New High Availability and Site Resilience Functionality in Exchange 2010 SP1

Applies to: Exchange Server 2010 SP1

Topic Last Modified: 2012-04-25

Microsoft Exchange Server 2010 Service Pack 1 (SP1) includes new features, as well as enhancements to features introduced in the release to manufacturing (RTM) version of Exchange 2010. The new and improved features extend the scenarios in which you can achieve data and service availability for your Exchange 2010 environment.

The following new features for high availability and improvements to existing high availability features are available in Exchange 2010 SP1:

Continuous replication - block mode
Active mailbox database redistribution
Enhanced datacenter activation coordination mode support
New and enhanced management and monitoring scripts
Exchange Management Console user interface enhancements
Improvements in failover performance
Extensible Storage Engine recovery on hung I/O

These features are discussed in greater detail below.

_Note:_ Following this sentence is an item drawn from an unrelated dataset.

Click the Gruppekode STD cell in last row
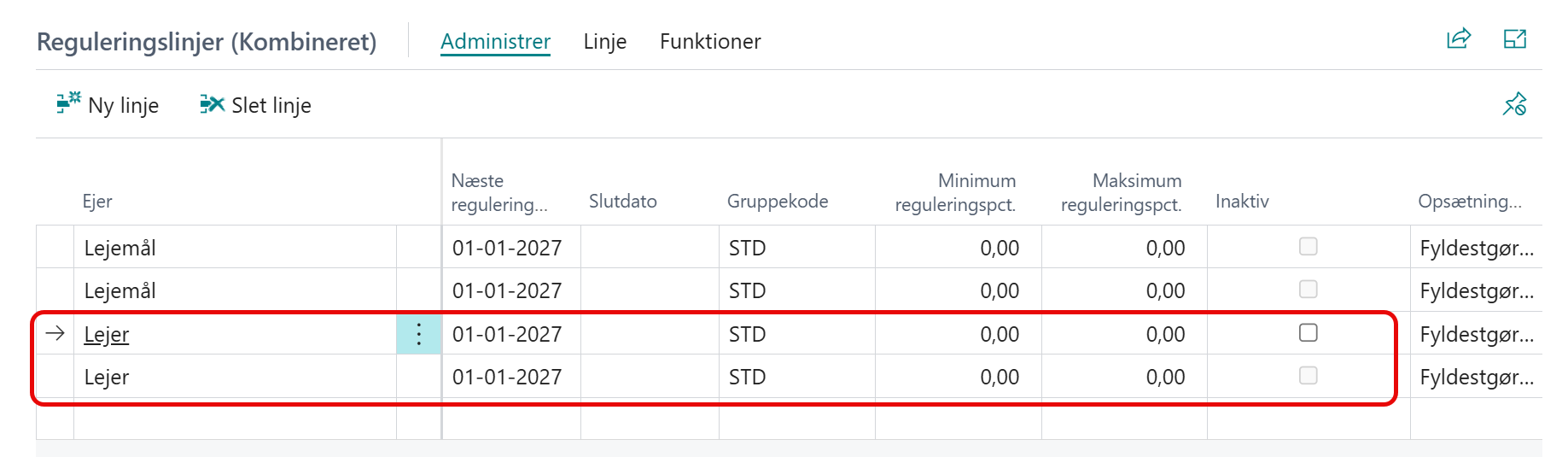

Continuous Replication - Block Mode

In the RTM version of Exchange 2010 and in all versions of Exchange Server 2007, continuous replication operates by shipping copies of the log files generated by the active database copy to the passive database copies. Beginning with Exchange 2010 SP1, this form of continuous replication is known as continuous replication - file mode. Exchange 2010 SP1 also introduces a new form of continuous replication known as continuous replication - block mode. In block mode, as each update is written to the active database copy's active log buffer, it's also shipped to a log buffer on each of the passive mailbox copies. When the log buffer is full, each database copy builds, inspects, and creates the next log file in the generation sequence. If a failure affects the active copy, the passive copies will have been updated with most or all of the latest updates. The active copy doesn't wait for replication to complete to preclude replication issues from affecting the client experience.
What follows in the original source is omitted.